PROVIDED DATA:
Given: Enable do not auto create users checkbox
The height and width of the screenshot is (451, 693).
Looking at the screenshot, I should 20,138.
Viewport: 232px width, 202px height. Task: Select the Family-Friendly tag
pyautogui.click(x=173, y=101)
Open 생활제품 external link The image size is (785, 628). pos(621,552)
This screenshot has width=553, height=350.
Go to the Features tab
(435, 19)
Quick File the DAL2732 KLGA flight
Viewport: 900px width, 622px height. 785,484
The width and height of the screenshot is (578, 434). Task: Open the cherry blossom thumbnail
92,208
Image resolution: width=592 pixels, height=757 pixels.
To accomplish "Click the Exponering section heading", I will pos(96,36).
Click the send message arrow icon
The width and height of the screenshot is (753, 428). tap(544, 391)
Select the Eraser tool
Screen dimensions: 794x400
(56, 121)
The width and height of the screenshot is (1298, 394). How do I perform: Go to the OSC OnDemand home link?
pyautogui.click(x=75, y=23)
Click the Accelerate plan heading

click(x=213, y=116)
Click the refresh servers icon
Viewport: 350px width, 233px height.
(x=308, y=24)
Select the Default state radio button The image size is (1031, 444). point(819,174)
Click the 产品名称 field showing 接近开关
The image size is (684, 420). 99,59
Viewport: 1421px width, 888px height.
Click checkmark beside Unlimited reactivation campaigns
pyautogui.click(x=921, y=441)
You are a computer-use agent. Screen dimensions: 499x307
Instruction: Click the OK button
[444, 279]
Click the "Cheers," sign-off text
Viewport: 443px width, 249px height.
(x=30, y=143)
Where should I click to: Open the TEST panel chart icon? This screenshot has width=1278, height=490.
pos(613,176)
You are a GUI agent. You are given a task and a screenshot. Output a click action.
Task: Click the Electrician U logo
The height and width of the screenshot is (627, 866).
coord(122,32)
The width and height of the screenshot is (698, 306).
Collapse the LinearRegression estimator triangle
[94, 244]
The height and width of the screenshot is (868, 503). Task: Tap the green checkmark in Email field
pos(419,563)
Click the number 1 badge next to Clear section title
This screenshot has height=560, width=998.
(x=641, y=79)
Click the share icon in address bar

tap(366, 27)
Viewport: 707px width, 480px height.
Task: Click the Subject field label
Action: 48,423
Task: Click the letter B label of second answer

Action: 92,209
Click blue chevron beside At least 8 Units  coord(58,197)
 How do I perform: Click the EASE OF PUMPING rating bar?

THE PROBLEM:
One line contains "Click blue chevron". Return that line and every later line through the end of the listing above, exactly, and nothing else.

RESULT OF THIS TASK:
Click blue chevron beside At least 8 Units  coord(58,197)
 How do I perform: Click the EASE OF PUMPING rating bar?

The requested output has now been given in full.